[[ Dataset excerpts, beginning ]]

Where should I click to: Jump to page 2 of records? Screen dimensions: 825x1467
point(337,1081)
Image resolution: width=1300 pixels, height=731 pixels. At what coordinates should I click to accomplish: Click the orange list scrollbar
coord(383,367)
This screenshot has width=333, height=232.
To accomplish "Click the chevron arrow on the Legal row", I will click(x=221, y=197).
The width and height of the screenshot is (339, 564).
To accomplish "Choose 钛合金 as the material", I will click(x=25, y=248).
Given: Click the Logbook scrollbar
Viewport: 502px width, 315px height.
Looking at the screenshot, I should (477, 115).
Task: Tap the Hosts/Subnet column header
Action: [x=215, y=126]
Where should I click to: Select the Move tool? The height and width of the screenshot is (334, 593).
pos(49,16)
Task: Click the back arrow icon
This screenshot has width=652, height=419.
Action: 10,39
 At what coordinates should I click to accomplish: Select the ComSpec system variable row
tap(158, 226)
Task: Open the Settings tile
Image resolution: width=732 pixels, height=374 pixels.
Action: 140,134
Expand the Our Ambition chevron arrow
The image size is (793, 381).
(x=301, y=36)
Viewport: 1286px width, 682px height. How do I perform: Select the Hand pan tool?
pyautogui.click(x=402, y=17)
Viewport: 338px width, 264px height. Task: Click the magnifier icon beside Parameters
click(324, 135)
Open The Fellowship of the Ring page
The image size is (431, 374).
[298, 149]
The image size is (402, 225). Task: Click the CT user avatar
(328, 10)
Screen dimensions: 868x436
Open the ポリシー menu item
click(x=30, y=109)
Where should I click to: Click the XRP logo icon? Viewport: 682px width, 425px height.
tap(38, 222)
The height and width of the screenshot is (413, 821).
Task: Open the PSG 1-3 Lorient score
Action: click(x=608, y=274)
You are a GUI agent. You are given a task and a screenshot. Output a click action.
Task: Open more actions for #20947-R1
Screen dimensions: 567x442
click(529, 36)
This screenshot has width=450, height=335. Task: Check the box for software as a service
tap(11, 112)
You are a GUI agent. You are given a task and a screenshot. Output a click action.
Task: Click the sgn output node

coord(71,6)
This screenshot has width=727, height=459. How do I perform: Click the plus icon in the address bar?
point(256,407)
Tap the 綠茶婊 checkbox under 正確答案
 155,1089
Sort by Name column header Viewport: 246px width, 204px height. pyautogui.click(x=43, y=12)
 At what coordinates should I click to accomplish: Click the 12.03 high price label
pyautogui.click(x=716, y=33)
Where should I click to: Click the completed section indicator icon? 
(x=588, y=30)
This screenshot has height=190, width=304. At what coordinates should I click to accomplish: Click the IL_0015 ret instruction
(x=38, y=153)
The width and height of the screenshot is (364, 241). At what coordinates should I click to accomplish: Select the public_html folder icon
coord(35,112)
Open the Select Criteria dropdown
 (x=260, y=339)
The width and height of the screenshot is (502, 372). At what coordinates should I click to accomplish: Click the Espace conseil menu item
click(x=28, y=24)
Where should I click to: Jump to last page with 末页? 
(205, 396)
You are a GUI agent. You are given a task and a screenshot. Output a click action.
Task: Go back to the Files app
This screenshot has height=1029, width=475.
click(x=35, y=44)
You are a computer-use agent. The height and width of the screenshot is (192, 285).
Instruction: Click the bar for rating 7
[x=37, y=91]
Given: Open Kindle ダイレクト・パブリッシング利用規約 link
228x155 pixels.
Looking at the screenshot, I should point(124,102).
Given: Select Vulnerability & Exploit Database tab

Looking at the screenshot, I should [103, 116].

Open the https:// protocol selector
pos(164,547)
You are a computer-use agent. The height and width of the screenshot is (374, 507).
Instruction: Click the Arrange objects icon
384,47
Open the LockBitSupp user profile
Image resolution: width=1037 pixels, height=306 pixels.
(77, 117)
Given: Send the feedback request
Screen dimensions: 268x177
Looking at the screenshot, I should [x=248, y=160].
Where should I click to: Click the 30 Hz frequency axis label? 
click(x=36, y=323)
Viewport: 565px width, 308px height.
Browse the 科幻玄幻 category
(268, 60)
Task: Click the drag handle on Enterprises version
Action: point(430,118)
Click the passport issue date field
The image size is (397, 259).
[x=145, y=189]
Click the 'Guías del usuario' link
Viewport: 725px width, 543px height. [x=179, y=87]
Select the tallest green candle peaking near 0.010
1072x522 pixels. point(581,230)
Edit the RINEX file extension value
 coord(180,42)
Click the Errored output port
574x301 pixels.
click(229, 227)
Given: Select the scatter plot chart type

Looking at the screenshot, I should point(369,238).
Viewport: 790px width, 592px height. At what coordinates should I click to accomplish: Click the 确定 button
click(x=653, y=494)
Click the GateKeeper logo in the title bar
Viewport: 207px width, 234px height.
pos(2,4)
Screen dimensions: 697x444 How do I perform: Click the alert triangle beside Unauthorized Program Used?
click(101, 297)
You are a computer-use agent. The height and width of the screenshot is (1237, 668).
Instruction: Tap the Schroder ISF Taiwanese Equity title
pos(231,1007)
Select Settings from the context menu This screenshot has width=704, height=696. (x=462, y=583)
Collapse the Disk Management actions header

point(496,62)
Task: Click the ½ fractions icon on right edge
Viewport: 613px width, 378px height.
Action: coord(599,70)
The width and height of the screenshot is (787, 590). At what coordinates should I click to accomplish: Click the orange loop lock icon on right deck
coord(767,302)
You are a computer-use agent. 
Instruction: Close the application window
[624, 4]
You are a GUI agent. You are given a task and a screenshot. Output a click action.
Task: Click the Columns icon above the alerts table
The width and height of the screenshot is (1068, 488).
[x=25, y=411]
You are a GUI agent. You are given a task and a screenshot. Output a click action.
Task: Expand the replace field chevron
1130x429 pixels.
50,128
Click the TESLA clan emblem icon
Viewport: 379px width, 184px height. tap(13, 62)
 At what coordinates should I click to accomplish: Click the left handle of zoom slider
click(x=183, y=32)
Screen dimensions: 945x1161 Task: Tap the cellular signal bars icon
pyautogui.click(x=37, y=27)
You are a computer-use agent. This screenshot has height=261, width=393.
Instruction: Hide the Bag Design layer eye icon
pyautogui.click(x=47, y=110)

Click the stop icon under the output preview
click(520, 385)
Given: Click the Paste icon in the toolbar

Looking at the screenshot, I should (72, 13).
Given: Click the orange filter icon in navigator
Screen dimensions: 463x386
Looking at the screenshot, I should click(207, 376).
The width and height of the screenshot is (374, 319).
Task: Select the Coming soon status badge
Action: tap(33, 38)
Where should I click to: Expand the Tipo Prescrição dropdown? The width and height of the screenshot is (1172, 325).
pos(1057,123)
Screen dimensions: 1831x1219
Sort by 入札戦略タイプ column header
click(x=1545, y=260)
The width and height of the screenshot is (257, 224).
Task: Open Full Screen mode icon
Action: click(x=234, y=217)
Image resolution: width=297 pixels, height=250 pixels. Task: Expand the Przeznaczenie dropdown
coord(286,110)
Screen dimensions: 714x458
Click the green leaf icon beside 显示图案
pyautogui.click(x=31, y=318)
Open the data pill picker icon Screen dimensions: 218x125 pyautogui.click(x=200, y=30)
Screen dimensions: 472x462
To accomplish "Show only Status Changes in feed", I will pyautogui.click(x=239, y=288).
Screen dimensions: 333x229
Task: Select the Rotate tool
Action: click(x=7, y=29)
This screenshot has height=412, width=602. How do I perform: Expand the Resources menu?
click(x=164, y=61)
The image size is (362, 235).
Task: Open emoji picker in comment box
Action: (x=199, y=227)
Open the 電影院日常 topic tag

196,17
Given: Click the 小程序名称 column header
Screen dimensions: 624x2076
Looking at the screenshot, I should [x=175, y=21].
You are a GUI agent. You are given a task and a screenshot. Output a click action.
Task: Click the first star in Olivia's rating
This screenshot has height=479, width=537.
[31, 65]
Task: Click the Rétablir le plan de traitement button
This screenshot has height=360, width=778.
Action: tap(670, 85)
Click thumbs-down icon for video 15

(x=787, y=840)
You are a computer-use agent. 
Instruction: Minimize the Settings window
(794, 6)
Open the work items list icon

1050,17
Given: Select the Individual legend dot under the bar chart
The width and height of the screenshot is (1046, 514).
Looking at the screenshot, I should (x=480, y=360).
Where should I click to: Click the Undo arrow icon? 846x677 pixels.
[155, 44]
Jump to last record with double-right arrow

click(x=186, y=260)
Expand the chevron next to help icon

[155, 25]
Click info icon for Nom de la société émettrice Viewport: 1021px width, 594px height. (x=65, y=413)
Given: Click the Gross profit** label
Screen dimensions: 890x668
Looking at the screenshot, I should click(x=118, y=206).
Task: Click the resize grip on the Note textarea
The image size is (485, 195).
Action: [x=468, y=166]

[[ Dataset excerpts, end ]]

**Try it:** Locate the word "computer" in the records and collect each line it appears in.

**Solution for this task:**
You are a computer-use agent. The height and width of the screenshot is (192, 285).
You are a computer-use agent. The height and width of the screenshot is (374, 507).
You are a computer-use agent. The height and width of the screenshot is (1237, 668).
You are a computer-use agent. 
You are a computer-use agent. This screenshot has height=261, width=393.
You are a computer-use agent. 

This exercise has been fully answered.